Biogas Iren, i comitati tornano in piazza

Denunciano gli ambientalisti: "Il progetto non puo' aspettare il rinnovo dell'amministrazione e deve andare avanti comunque, a qualsiasi costo, scavalcando e passando sopra tutto e tutti"

REGGIO EMILIA – A Reggio Emilia si torna a parlare dell’impianto Iren per il trattamento della frazione organica dei rifiuti e la produzione di biogas previsto in un’area di proprieta’ dell’azienda fra le frazioni di Gavassa e Prato di Correggio e il Comune di San Martino in Rio. Un progetto in ballo dal 2012 e sempre osteggiato dal coordinamento provinciale dei comitati “salute e ambiente”, che sono tornati in piazza a manifestare.

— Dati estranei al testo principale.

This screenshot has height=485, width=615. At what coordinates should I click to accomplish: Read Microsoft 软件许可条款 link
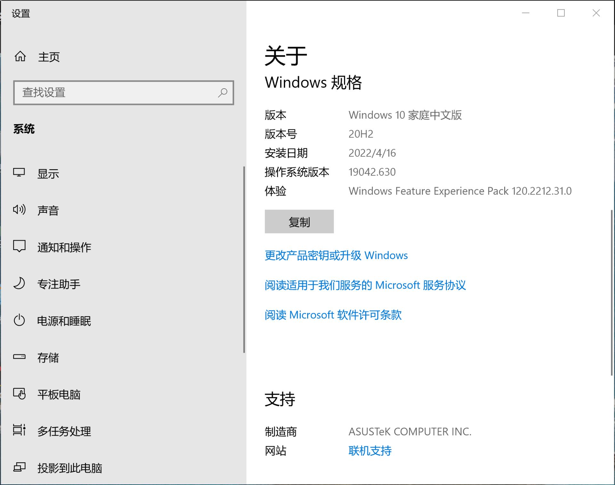[333, 315]
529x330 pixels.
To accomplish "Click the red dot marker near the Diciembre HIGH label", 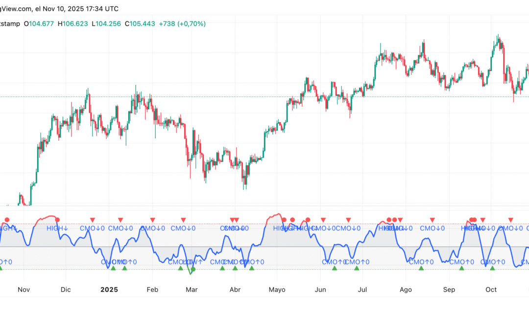I will (57, 219).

Nella sede di Arpae in citta’, si e’ tenuta la conferenza dei servizi sul nuovo progetto presentato da Iren, che la multiutility ha redatto dopo i 175 rilievi su quello precedente arrivati l’anno scorso e una nuova fase di presentazione delle osservazioni aperta dalla Regione a marzo di quest’anno e conclusa ad aprile. In particolare i comitati denunciano che le rassicurazioni avute dal sindaco Luca Vecchi sul fatto che il percorso amministrativo dell’impianto sarebbe stato sospeso, non sono state rispettate.

“In pratica – commentano – il progetto di Iren non puo’ aspettare il rinnovo dell’amministrazione e deve andare avanti comunque, a qualsiasi costo, scavalcando e passando sopra tutto e tutti”, denunciano gli ambientalisti. Che sono stati esclusi anche (ed e’ un secondo motivo di protesta) dalla stessa conferenza dei servizi. “Il prossimo 20 giugno – informano da ultimo – la Regione ci ha concesso un contraddittorio con Iren, ma solo sulla base delle osservazioni presentate, e a porte chiuse”.

L’incontro e’ pero’ ritenuto “l’ennesimo ‘contentino’ per mettere buoni i comitati e lasciare la multiutility libera di fare affari nelle nostre tasche, nel nostro territorio e sulla nostra salute”.